O ceticismo das avaliações ao cabo de dez anos de Mercosul evidenciavam as
fraquezas do processo de integração, também em número de seis:
1) Distintas visões de mundo e políticas exteriores não convergentes minaram a
negociação coletiva e as relações entre os membros. Concepções de globalização
benéfica ou assimétrica, de desenvolvimento autônomo ou dependente, atitudes de
subserviência ou divergência diante dos Estados Unidos e idéias sobre segurança
global colocaram em linha de choque as diplomacias de Brasil e Argentina.
2) A recusa de sacrificar a soberania nas políticas públicas internas e
externas impediu a coordenação de políticas macroeconômicas e a negociação
coletiva em foros como OMC, FMI, BM, UNCTAD e OCDE.
3) Havendo sacrificado o propósito de robustecer o núcleo econômico nacional, o
processo de integração elegeu o comércio exterior como núcleo forte. Os membros
do grupo adotaram, contudo, medidas unilaterais, desmoralizando o mecanismo da
tarifa externa comum que haviam implantado.
4) O Mercosul engendrou um processo de integração assimétrico que não criou
mecanismos de superação de desigualdades entre os membros e, no interior
destes, entre zonas hegemônicas e periféricas, como sucedeu com o processo
europeu. Frustrou, portanto, a expectativa de elevar o nível social do
conjunto.
5) A incompatibilidade das políticas cambiais entre os dois grandes parceiros
do bloco ' a Argentina com a paridade entre o peso e o dólar e o Brasil com seu
câmbio flexível ' provocou desconfianças e inúmeros contenciosos comerciais.

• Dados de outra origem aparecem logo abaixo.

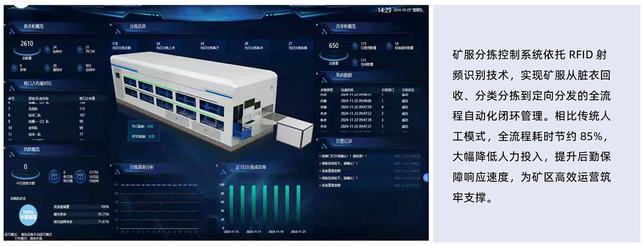Click the 2024-11-15 success rate bar

(231, 204)
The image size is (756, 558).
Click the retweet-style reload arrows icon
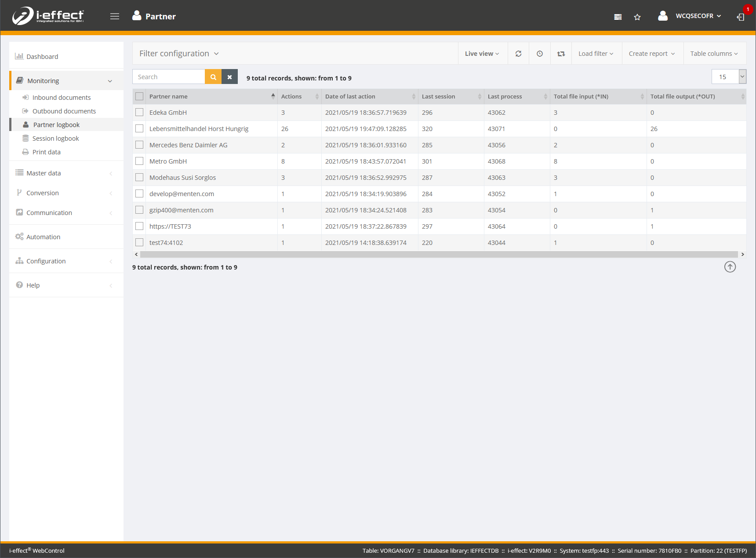tap(561, 54)
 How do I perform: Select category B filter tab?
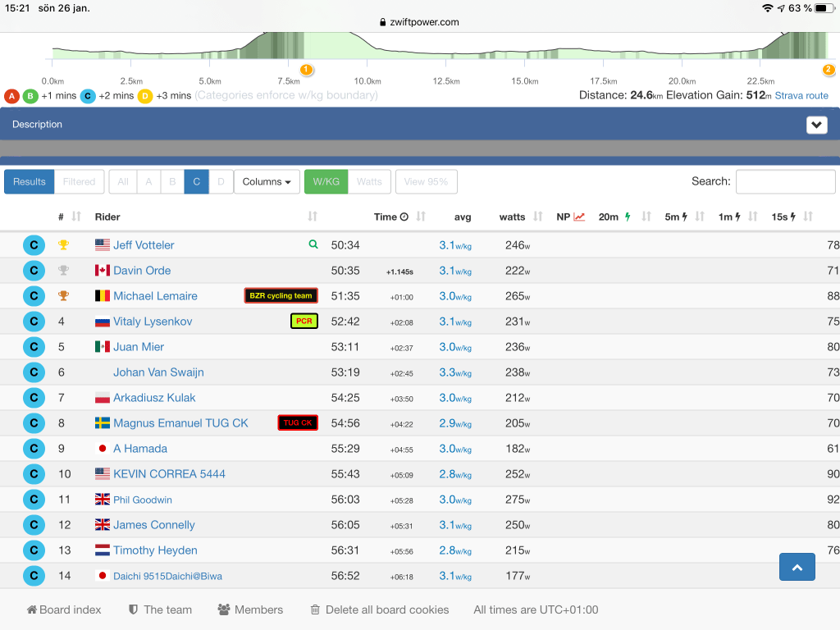click(172, 181)
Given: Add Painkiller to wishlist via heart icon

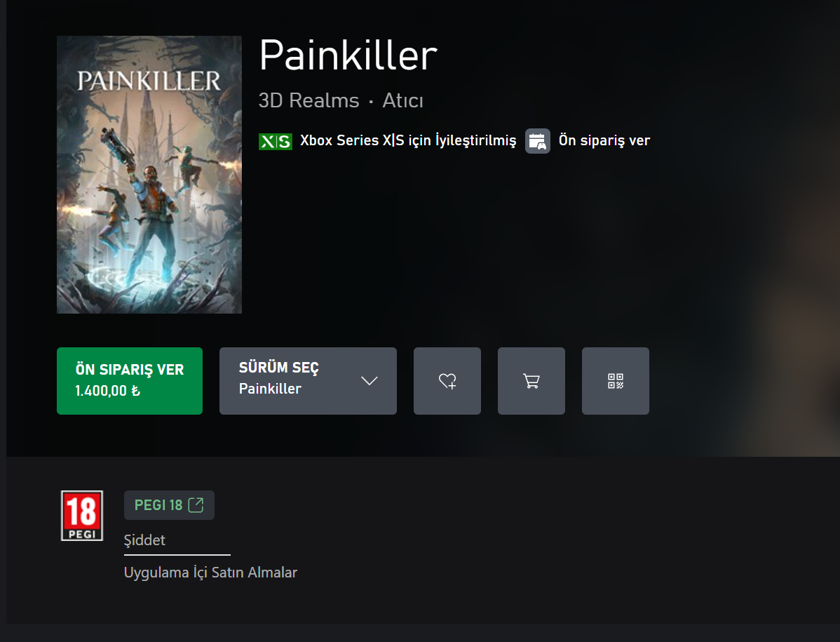Looking at the screenshot, I should tap(447, 381).
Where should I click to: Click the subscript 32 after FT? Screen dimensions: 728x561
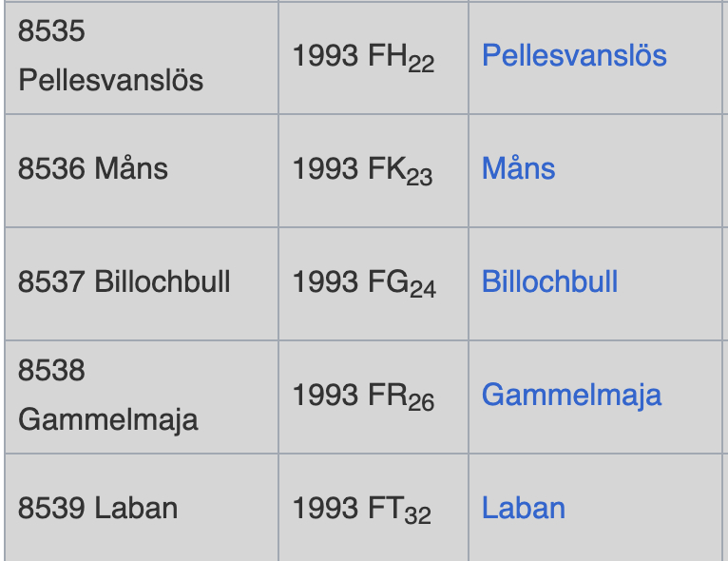[x=417, y=516]
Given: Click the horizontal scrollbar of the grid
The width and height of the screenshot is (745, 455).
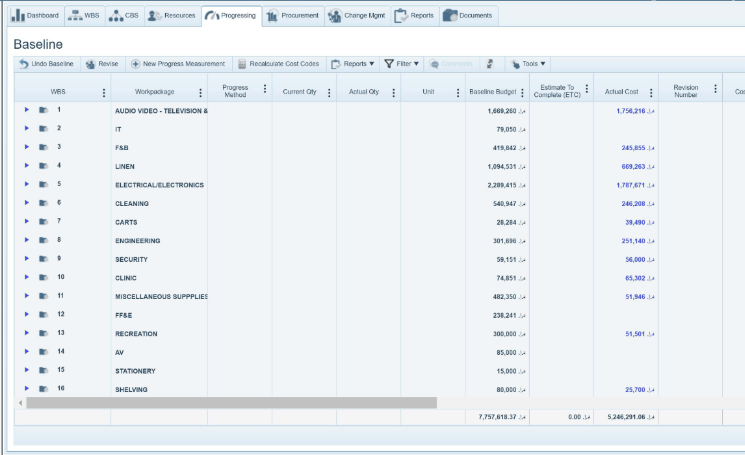Looking at the screenshot, I should tap(230, 403).
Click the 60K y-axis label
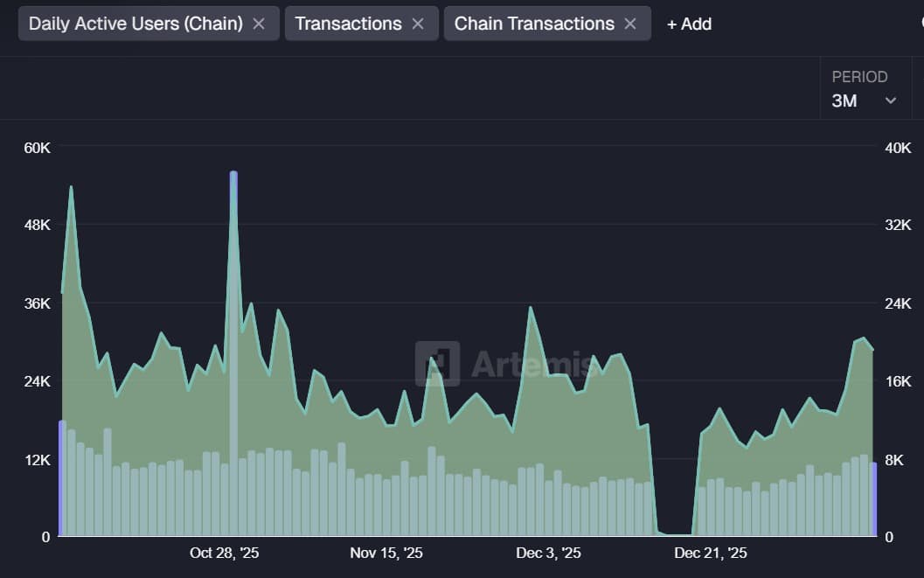Screen dimensions: 924x578 coord(37,148)
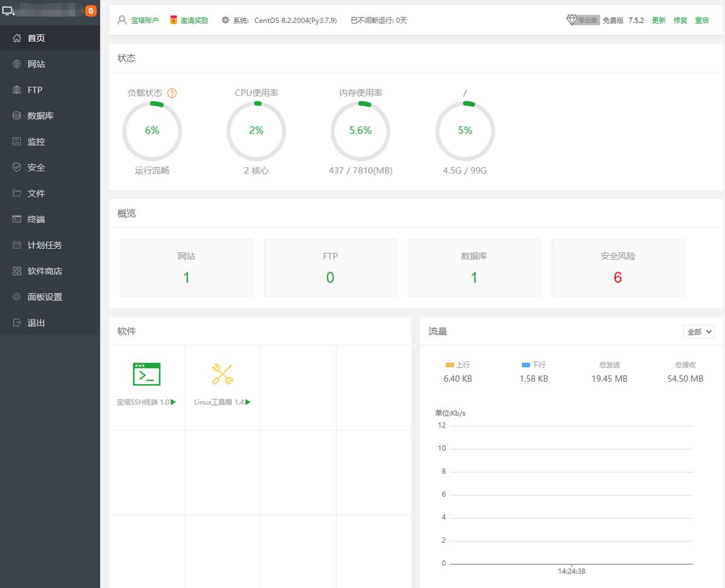Click the 更新 link in top bar
Screen dimensions: 725x588
tap(659, 20)
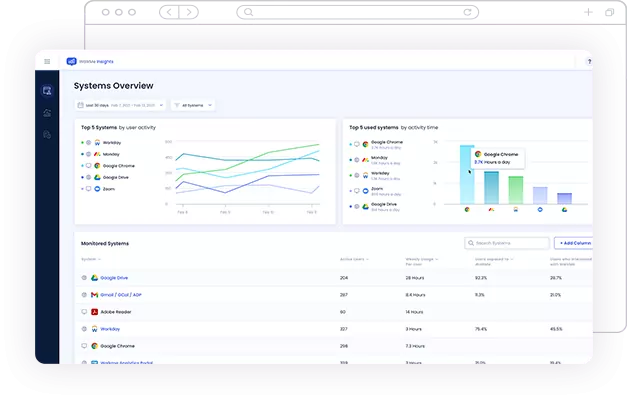Click the Google Chrome bar in bar chart

click(x=467, y=175)
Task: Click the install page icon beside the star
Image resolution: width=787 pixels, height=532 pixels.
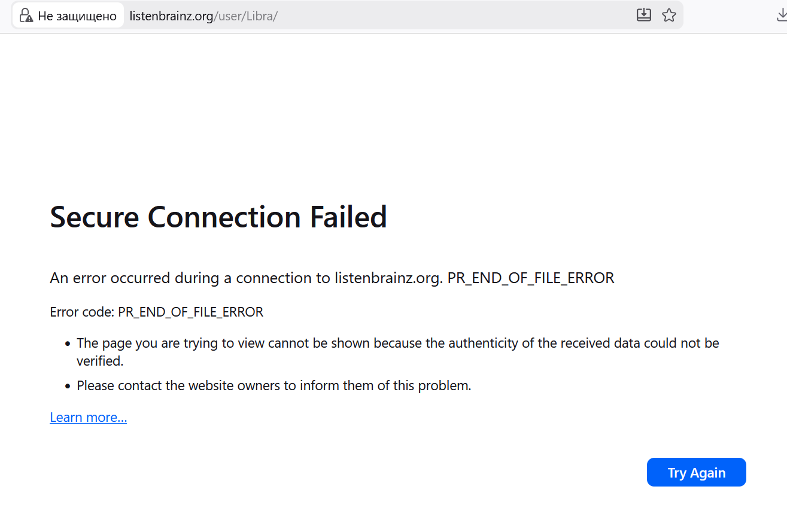Action: [x=644, y=16]
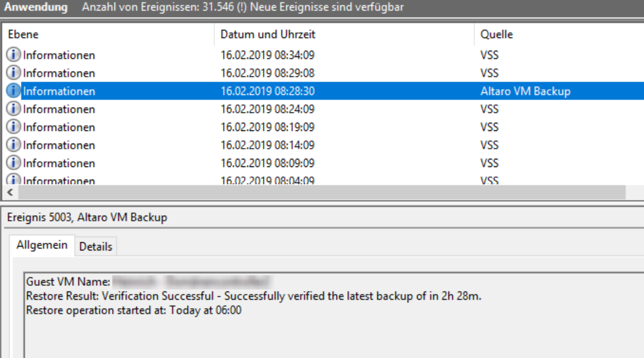
Task: Sort by the Quelle column header
Action: 497,34
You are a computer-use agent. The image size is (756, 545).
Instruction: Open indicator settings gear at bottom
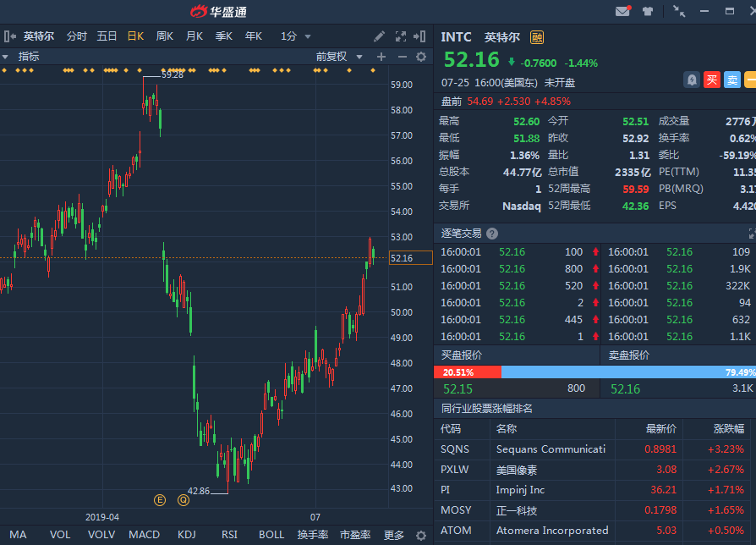[x=421, y=535]
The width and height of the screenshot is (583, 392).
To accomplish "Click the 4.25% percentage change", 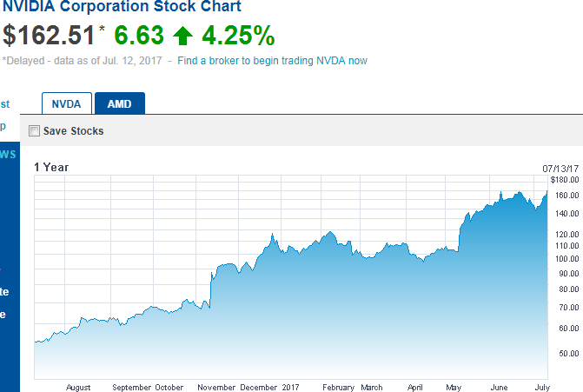I will [x=238, y=36].
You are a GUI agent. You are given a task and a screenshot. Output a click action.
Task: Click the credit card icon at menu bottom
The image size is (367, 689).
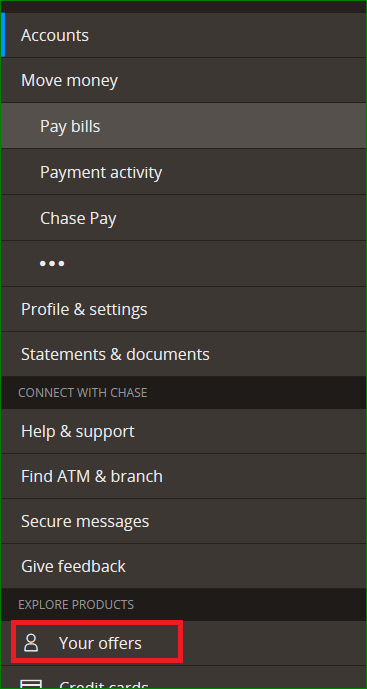tap(32, 685)
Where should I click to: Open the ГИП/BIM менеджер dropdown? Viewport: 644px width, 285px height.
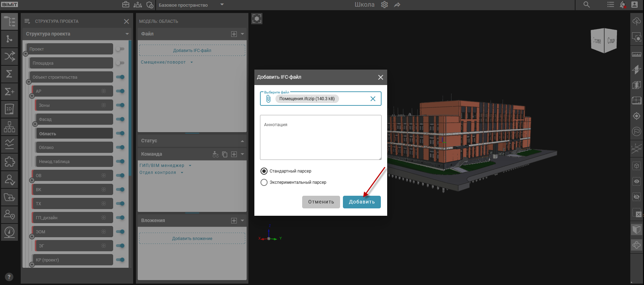pos(165,166)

6) Ao elevar-se da condição de zona de livre comércio para a de união aduaneira
sem instituições comunitárias, o Mercosul criou a contradição de essência.
Enfraqueceu a negociação internacional, feita pelos Estados, e manteve o
processo negociador interno extremamente complexo, visto ser necessário acionar
a cada decisão quatro processos decisórios autônomos7 .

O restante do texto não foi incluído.